- **What the exercise asks**:
Copy out the listing below, putting "desktop helper" wherever "computer-use agent" appears and keeping everything else the same.

- **Working data**:

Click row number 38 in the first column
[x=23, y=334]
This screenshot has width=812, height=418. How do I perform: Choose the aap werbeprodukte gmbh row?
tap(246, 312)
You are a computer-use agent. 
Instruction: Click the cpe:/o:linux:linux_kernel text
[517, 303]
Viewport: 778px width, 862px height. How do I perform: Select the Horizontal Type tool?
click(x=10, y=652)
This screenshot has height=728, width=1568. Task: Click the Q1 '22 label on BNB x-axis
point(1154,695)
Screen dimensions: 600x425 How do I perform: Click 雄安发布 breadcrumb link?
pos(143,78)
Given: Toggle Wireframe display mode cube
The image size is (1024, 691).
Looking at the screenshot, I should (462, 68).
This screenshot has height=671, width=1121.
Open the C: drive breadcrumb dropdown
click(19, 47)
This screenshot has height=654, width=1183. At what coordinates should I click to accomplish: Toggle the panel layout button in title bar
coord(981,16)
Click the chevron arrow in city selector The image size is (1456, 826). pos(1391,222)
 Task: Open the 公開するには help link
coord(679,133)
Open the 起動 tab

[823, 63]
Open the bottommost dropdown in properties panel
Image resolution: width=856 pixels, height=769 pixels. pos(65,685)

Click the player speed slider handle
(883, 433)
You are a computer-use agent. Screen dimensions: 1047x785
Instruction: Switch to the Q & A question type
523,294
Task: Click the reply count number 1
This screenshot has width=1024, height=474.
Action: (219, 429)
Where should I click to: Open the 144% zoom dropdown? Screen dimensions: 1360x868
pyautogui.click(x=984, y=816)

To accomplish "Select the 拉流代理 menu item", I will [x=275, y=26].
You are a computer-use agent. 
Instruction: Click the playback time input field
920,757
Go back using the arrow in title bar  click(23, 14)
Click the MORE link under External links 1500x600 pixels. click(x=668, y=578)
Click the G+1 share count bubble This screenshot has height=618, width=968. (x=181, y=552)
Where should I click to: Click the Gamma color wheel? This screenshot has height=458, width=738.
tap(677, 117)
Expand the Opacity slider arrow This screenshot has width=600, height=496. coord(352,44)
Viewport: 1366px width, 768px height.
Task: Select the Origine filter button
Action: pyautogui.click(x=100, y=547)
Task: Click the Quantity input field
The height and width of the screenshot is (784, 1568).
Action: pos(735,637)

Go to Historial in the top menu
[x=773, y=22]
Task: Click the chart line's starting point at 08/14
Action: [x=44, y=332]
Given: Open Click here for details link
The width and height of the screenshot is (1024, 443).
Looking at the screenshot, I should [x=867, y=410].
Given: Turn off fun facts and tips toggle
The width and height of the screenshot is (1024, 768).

- **Full answer**:
Click row number 38 in the first column
[x=23, y=334]
This screenshot has width=812, height=418. How do I perform: Choose the aap werbeprodukte gmbh row?
tap(246, 312)
You are a desktop helper. 
Instruction: Click the cpe:/o:linux:linux_kernel text
[517, 303]
Viewport: 778px width, 862px height. How do I perform: Select the Horizontal Type tool?
click(x=10, y=652)
This screenshot has height=728, width=1568. Task: Click the Q1 '22 label on BNB x-axis
point(1154,695)
Screen dimensions: 600x425 How do I perform: Click 雄安发布 breadcrumb link?
pos(143,78)
Given: Toggle Wireframe display mode cube
The image size is (1024, 691).
Looking at the screenshot, I should (462, 68).
This screenshot has height=671, width=1121.
Open the C: drive breadcrumb dropdown
click(19, 47)
This screenshot has height=654, width=1183. At what coordinates should I click to accomplish: Toggle the panel layout button in title bar
coord(981,16)
Click the chevron arrow in city selector The image size is (1456, 826). pos(1391,222)
 Task: Open the 公開するには help link
coord(679,133)
Open the 起動 tab

[823, 63]
Open the bottommost dropdown in properties panel
Image resolution: width=856 pixels, height=769 pixels. pos(65,685)

Click the player speed slider handle
(883, 433)
You are a desktop helper. Screen dimensions: 1047x785
Instruction: Switch to the Q & A question type
523,294
Task: Click the reply count number 1
This screenshot has width=1024, height=474.
Action: (219, 429)
Where should I click to: Open the 144% zoom dropdown? Screen dimensions: 1360x868
pyautogui.click(x=984, y=816)

To accomplish "Select the 拉流代理 menu item", I will [x=275, y=26].
You are a desktop helper. 
Instruction: Click the playback time input field
920,757
Go back using the arrow in title bar  click(23, 14)
Click the MORE link under External links 1500x600 pixels. click(x=668, y=578)
Click the G+1 share count bubble This screenshot has height=618, width=968. (x=181, y=552)
Where should I click to: Click the Gamma color wheel? This screenshot has height=458, width=738.
tap(677, 117)
Expand the Opacity slider arrow This screenshot has width=600, height=496. coord(352,44)
Viewport: 1366px width, 768px height.
Task: Select the Origine filter button
Action: pyautogui.click(x=100, y=547)
Task: Click the Quantity input field
The height and width of the screenshot is (784, 1568).
Action: pos(735,637)

Go to Historial in the top menu
[x=773, y=22]
Task: Click the chart line's starting point at 08/14
Action: [x=44, y=332]
Given: Open Click here for details link
The width and height of the screenshot is (1024, 443).
Looking at the screenshot, I should [x=867, y=410].
Given: Turn off fun facts and tips toggle
The width and height of the screenshot is (1024, 768).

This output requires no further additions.